Barriers to Love and Intimacy

Have you ever found yourself in the midst of a passionate love affair, wanting to spend each minute and every day with the object of your affection? Have you ever met someone whom you believed to be ideal for you in every respect that mattered? And, while in the beginning stage of that relationship, have you ever felt intense anxiety and the subsequent need to run as far away from that person as possible? If you’ve had all of these experiences, it’s likely that intimacy is a significant challenge for you, and it’s also likely that, if have begun a romantic relationship with them, that you’ve abruptly left it, with them retracing their steps, wondering where all of it went wrong.

We often find ourselves searching for love and companionship, searching for someone to become our partner, and companion, for the rest of our lives, if not for the majority of them. And we often find ourselves stuck, and unable to form deep connections, even with those we’re highly physically attracted to. There are several major reasons for those barriers, and yes, they all involve your childhood, as most of your adult relationship difficulties do.

Love and intimacy are terrifying words for people with unhealthy attachment styles, attachment styles which stem from a neglectful and/or abusive upbringing. The anxious attachment style is well-known, with its accompanying popular notions of neediness and clinginess, the fear of being abandoned; but semi well-known is the avoidant attachment style, the one in which the individual is seemingly aloof, uncaring of the lack of love in their lives, even rejecting it in its potential form, when they’re asked out on a date, or even to hang out. These individuals struggle to find and create love in their lives more so than the ones with an anxious attachment style, as they won’t allow themselves to express their desire, their need rather, to be loved.

For these individuals, love is something foreign, a nauseating state to be avoided at all costs. Love, to them, symbolizes weakness; and weakness isn’t tolerated in an unforgiving world. As children, like any of their peers, they sought love and affection, only to be rejected by the ones they needed most. And in their hardened upbringing, they learned to repress, but not eliminate, the need for the type of connection which makes us all human: genuine intimacy.

When these individuals grow-up, they tend to seek affection in more physical ways, gathering a semblance of intimacy through sex and physical touch, fearing their unacknowledged, intense need and the potential of rejection. And for some, even sex may be too intimate, as that group may only seek connection through shallow validation, masquerading as closeness. The need for love is much too difficult to persistently suppress, and it forces its way out when least expected; it appears in the vacuum of an empty room on a silent eve; its voice echoed in one’s deepest chambers, yearning for expression; and, the victim, apparently, has no choice but to silence it, with toxic means if need be.
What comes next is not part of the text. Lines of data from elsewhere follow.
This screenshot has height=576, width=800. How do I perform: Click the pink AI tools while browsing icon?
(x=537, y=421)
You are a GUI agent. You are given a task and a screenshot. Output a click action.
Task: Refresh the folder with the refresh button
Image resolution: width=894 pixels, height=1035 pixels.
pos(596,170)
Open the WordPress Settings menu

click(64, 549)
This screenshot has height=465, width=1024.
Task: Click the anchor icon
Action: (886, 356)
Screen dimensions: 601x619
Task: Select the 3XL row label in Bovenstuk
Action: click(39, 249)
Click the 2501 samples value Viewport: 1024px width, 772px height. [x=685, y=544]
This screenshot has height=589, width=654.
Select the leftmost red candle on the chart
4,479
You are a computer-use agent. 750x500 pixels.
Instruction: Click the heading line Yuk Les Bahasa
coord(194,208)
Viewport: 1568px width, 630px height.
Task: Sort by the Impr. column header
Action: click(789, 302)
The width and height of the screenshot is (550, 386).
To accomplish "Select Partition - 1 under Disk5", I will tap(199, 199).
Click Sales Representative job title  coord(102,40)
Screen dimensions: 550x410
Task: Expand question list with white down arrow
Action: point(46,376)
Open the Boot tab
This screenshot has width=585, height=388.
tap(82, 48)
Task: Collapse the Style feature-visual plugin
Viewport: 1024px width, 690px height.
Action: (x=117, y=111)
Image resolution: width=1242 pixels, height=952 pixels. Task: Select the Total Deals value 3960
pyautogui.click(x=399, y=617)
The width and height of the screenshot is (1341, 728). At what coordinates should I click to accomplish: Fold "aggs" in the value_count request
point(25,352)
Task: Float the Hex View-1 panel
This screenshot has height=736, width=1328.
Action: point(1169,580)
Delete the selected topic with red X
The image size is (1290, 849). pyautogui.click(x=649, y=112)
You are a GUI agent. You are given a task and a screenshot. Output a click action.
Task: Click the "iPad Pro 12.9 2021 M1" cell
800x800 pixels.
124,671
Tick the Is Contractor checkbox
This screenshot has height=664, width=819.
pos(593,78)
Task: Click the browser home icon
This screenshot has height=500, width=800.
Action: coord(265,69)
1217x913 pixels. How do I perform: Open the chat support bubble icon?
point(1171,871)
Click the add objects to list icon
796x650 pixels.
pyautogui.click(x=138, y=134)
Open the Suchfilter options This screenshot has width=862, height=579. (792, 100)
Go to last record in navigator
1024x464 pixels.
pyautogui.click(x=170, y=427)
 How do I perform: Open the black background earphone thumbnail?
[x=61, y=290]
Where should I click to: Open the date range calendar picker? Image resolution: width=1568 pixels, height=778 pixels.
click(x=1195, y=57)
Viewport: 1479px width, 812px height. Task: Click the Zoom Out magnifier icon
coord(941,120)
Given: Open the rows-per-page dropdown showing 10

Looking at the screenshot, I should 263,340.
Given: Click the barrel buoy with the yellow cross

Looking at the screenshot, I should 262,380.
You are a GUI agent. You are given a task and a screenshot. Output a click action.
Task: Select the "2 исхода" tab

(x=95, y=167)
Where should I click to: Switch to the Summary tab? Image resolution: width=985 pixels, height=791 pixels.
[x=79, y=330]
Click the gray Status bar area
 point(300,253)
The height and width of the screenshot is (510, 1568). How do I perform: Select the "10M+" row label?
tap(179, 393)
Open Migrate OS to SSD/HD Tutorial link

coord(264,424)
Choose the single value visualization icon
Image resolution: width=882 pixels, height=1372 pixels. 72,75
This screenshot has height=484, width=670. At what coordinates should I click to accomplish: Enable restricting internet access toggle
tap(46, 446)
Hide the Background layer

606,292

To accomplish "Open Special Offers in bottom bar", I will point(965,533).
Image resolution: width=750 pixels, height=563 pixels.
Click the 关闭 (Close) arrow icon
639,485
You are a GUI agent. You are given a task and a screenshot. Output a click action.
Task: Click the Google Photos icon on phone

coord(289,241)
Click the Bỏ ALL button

As easy as it may be for them to accept their parents’ viciousness as having no association to their worth, those who struggle with intimacy struggle with self-compassion and self-love; there’s an emotional part of their core beings which simply won’t afford them the privilege to love, especially themselves. I wanted to write this article more so for those who were hurt and left confused by those struggling with avoidant attachment styles, hoping to alleviate their hurt, while increasing their understanding and their patience for the ones who can’t seem to love.

But, I also hope that those with avoidant attachment styles will seek help in the form of psychotherapy, because your past doesn’t have to dictate who you are, now, today, ever; and, you can work toward creating love in your life, the love you’ve never had, the love you’ve never allowed yourself to have, but the love you’ve always deserved.